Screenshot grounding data

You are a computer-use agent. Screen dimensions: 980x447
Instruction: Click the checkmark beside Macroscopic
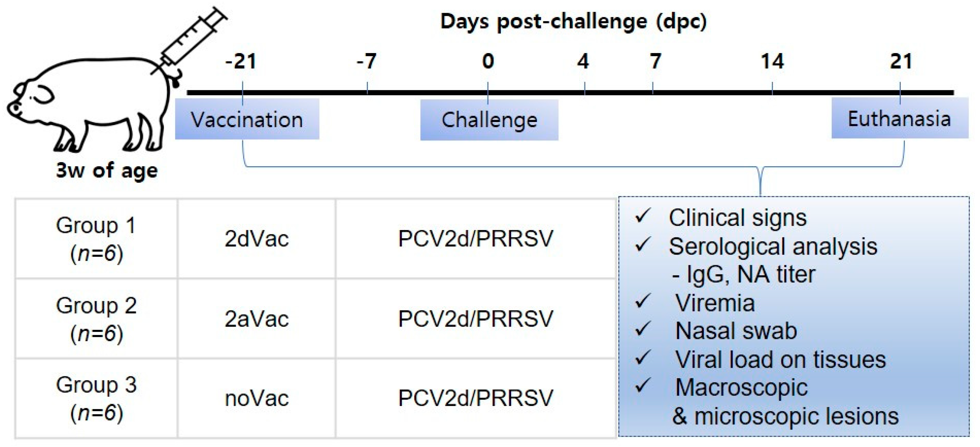point(643,386)
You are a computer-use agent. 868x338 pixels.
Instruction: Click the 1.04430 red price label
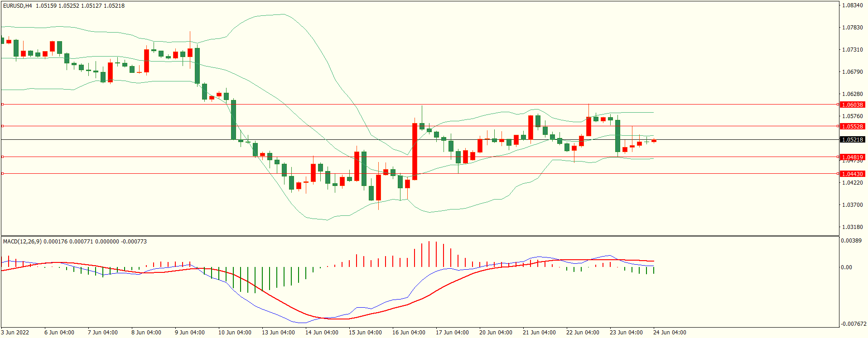point(852,174)
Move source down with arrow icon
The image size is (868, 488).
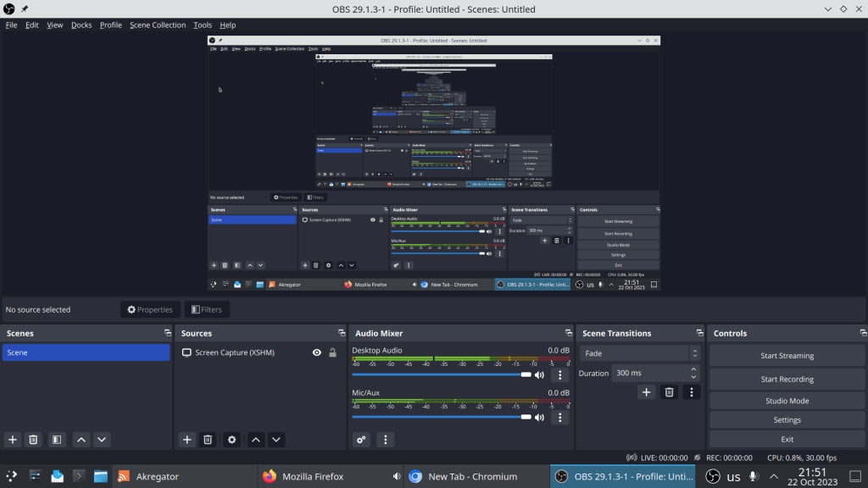coord(276,440)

PROBLEM TO WORK ON:
Pictures do not go in the copy; print every entry exactly as it stands.

EXPECTED ANSWER:
You are a computer-use agent. Screen dimensions: 980x447
Instruction: Click the checkmark beside Macroscopic
point(643,386)
You are a computer-use agent. 868x338 pixels.
Instruction: Click the 1.04430 red price label
point(852,174)
Move source down with arrow icon
The image size is (868, 488).
coord(276,440)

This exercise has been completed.